> INSTRUCTIONS TO FOLLOW
As soon as the line containing "Task: Toggle rukhovich's microphone icon" appears, start repeating lines exactly and continue to the end of the entries; please skip pictures.

Collected data entries:

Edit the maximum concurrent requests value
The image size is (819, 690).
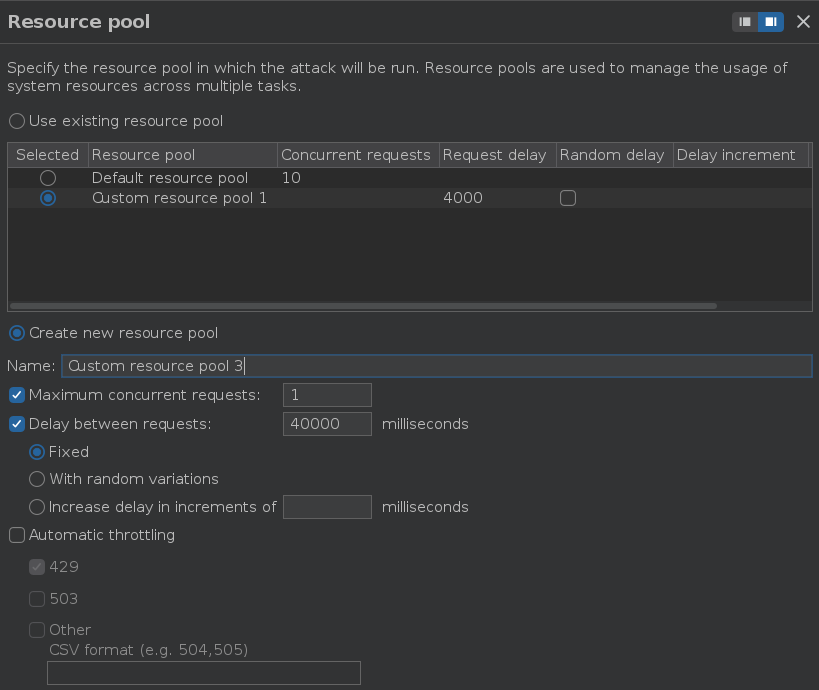327,395
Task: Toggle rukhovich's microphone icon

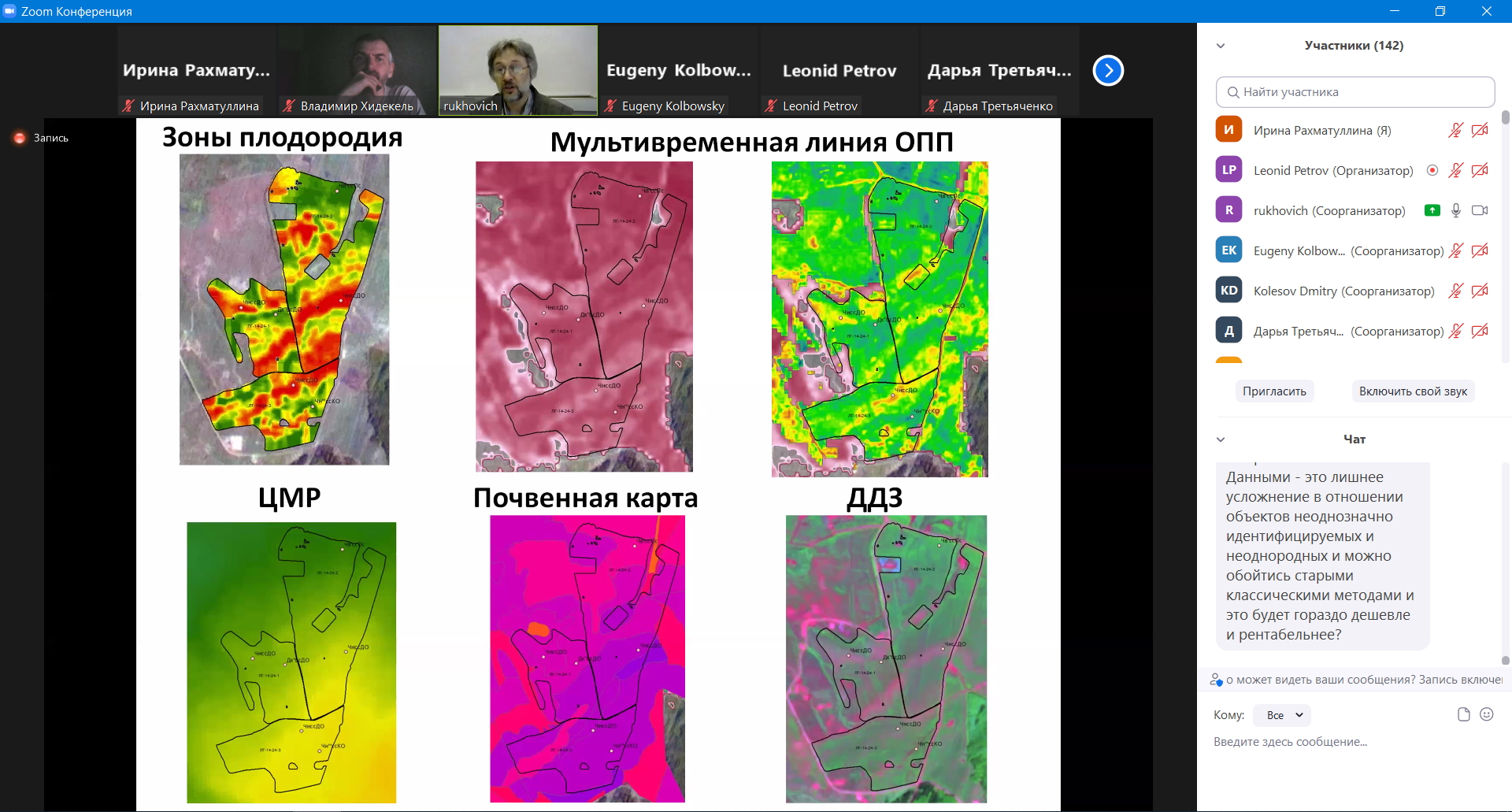Action: tap(1456, 210)
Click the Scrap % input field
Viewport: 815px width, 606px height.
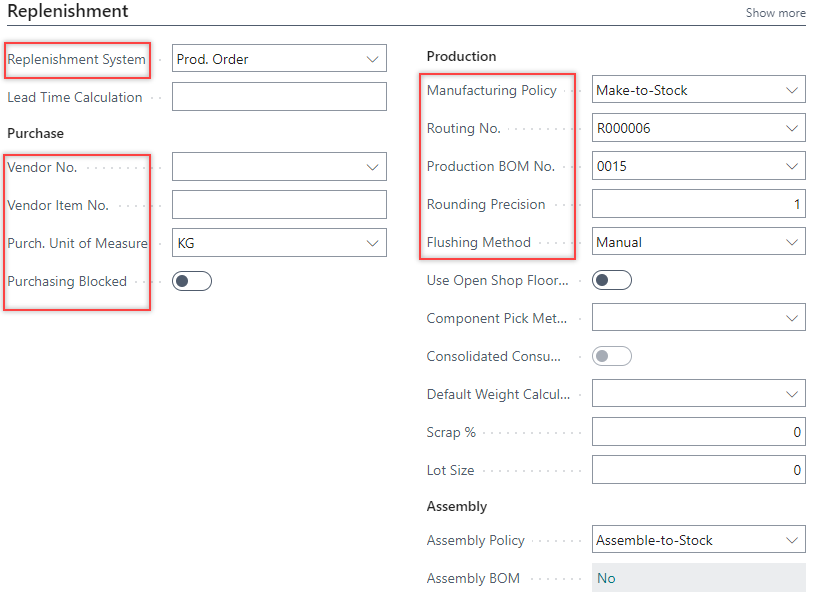click(x=698, y=432)
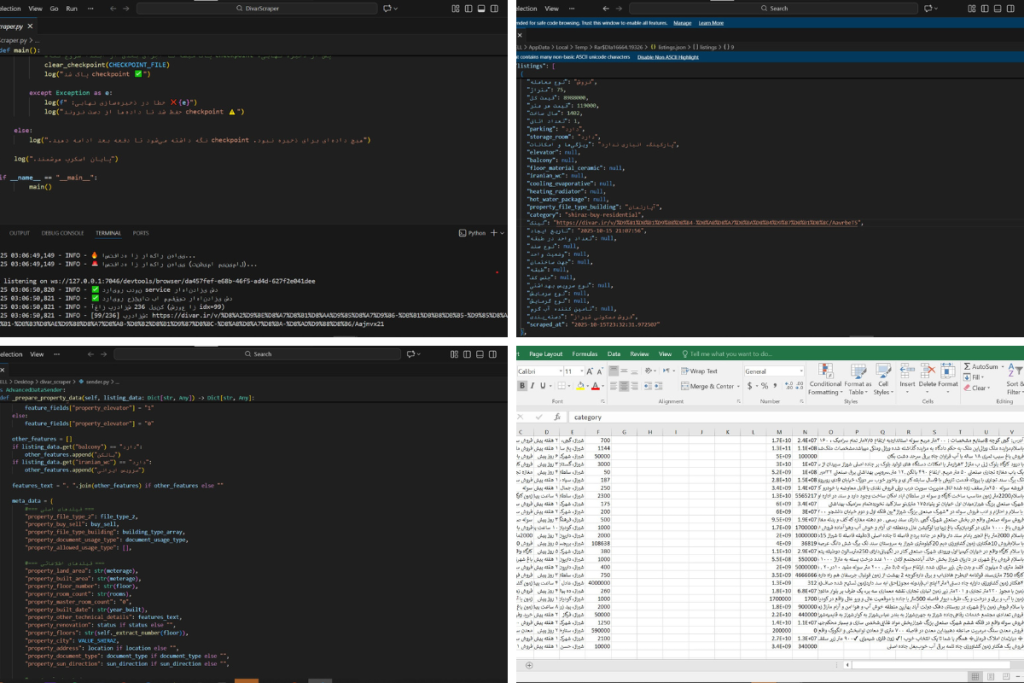
Task: Click the yellow Fill Color swatch
Action: pyautogui.click(x=578, y=385)
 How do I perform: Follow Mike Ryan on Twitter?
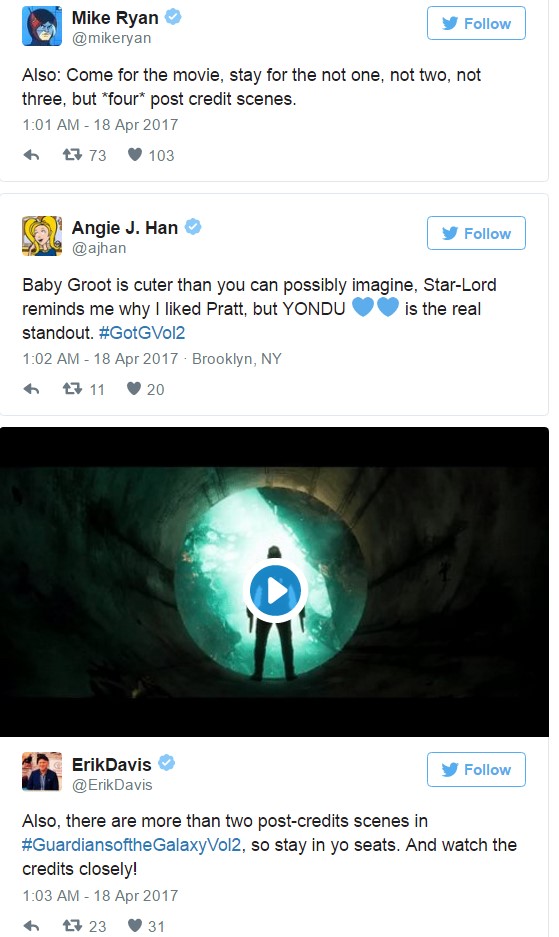point(476,23)
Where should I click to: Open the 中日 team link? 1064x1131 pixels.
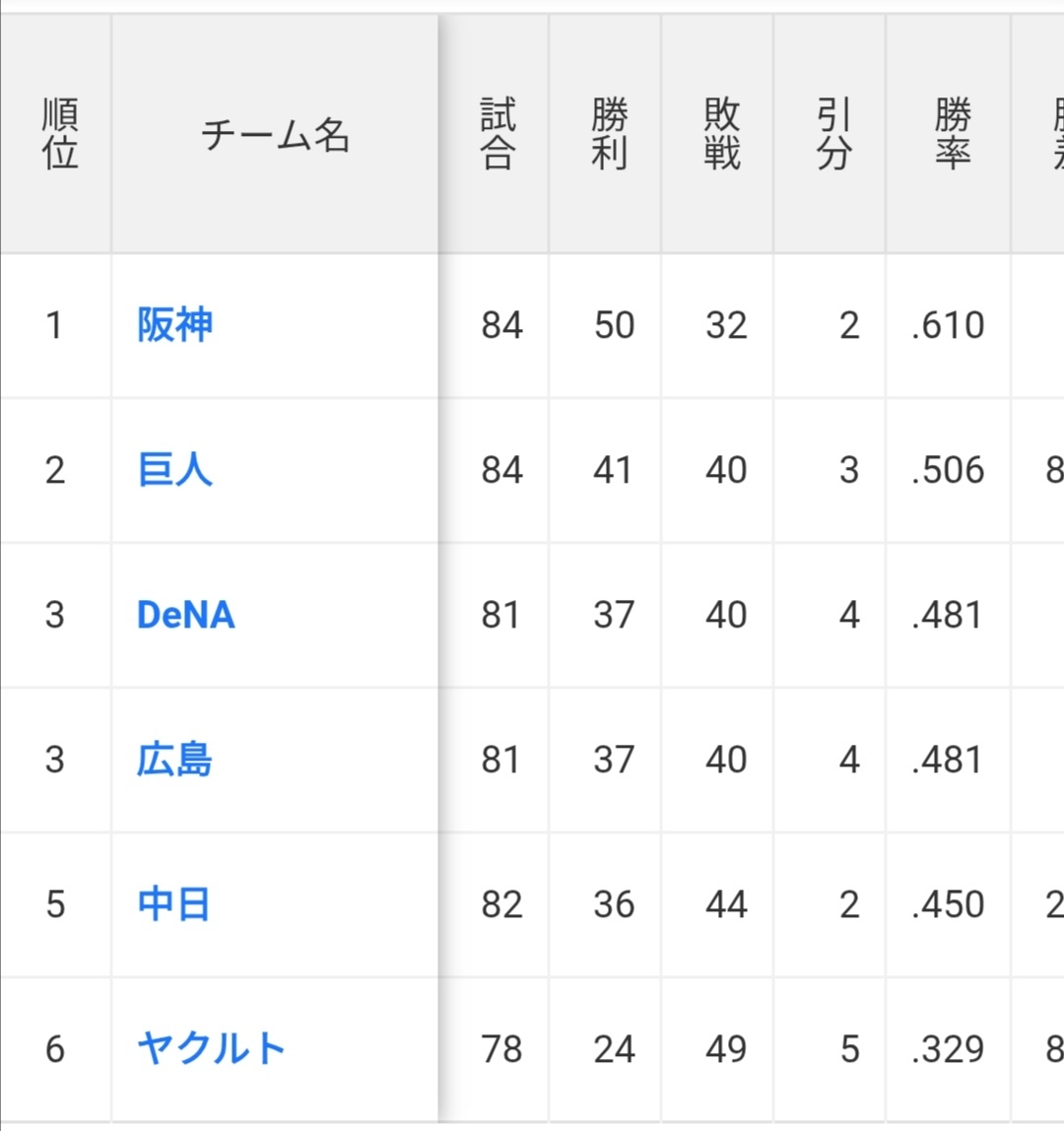tap(173, 904)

> YOUR SOLUTION
Task: Toggle rukhovich's microphone icon

Action: tap(1456, 210)
Click the Scrap % input field
Viewport: 815px width, 606px height.
click(x=698, y=432)
Task: Click the yellow Fill Color swatch
Action: pyautogui.click(x=578, y=385)
 How do I perform: Follow Mike Ryan on Twitter?
point(476,23)
Where should I click to: Open the 中日 team link? 1064x1131 pixels.
tap(173, 904)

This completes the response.